## Goal
Locate each row below that contains the string "pyautogui", and copy every such row in full.

### Extracted records

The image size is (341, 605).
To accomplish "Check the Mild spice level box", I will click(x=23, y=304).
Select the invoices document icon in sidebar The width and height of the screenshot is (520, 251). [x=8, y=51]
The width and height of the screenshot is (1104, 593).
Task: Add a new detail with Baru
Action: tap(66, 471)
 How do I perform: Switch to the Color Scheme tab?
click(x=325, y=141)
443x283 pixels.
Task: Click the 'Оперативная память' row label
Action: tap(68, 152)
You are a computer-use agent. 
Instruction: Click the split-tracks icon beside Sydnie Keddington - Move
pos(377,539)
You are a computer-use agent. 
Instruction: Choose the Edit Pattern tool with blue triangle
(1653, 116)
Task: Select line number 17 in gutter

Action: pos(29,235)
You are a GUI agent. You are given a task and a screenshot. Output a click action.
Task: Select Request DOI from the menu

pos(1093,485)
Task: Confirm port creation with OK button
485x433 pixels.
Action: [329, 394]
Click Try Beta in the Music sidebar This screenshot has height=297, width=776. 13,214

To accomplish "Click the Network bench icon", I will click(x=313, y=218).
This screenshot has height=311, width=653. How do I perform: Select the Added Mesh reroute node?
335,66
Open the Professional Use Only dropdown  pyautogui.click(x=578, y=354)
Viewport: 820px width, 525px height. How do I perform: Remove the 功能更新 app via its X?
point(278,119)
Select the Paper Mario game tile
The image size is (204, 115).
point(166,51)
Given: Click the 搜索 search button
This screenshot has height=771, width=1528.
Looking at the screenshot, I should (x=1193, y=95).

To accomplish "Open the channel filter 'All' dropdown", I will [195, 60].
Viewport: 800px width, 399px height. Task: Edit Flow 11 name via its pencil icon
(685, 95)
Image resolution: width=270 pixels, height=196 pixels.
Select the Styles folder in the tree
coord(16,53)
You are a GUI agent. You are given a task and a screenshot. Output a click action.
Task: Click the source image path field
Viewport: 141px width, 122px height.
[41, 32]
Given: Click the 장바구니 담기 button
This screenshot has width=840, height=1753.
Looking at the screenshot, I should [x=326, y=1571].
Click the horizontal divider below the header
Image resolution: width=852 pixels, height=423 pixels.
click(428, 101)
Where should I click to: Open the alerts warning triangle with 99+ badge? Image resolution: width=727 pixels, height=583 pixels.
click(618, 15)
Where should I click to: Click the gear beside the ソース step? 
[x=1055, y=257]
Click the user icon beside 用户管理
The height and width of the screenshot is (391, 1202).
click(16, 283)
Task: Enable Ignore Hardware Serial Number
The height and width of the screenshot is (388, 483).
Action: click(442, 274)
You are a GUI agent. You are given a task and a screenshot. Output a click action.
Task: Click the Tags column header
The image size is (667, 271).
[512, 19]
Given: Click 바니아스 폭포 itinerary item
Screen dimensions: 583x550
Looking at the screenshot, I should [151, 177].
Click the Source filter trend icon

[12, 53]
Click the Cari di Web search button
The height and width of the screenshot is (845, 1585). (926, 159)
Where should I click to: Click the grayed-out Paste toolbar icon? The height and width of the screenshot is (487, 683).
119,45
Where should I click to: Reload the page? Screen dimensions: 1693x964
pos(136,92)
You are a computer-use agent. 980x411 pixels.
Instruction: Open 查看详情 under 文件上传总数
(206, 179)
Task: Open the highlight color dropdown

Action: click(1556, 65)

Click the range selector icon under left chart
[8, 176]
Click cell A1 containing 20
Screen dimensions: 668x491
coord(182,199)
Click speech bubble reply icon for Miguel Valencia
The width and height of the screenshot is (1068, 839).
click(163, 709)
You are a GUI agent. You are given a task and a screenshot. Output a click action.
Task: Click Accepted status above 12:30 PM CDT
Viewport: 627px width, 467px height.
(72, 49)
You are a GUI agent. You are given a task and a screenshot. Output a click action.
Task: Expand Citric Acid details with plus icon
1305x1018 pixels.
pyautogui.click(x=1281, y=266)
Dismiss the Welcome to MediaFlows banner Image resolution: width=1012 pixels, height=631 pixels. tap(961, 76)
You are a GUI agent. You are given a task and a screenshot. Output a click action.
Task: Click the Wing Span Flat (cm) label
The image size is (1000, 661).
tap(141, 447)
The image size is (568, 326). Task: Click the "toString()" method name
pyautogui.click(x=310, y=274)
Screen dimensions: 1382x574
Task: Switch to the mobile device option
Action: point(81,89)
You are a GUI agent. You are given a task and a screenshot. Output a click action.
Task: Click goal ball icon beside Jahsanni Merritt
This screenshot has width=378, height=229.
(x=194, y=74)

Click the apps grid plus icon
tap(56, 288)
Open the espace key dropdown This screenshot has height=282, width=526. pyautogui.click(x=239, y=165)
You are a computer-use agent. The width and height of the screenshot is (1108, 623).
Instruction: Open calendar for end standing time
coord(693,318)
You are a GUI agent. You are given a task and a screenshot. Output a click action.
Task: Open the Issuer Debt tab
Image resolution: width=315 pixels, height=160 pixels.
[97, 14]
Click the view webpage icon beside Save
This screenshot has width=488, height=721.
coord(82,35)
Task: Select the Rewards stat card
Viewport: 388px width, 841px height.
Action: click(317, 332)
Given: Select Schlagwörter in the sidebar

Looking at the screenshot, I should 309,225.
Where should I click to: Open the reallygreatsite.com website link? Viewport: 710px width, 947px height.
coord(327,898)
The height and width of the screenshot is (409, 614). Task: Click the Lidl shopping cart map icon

######

## Problem solution
Open the Professional Use Only dropdown  pyautogui.click(x=578, y=354)
pyautogui.click(x=1281, y=266)
pyautogui.click(x=310, y=274)
Open the espace key dropdown This screenshot has height=282, width=526. pyautogui.click(x=239, y=165)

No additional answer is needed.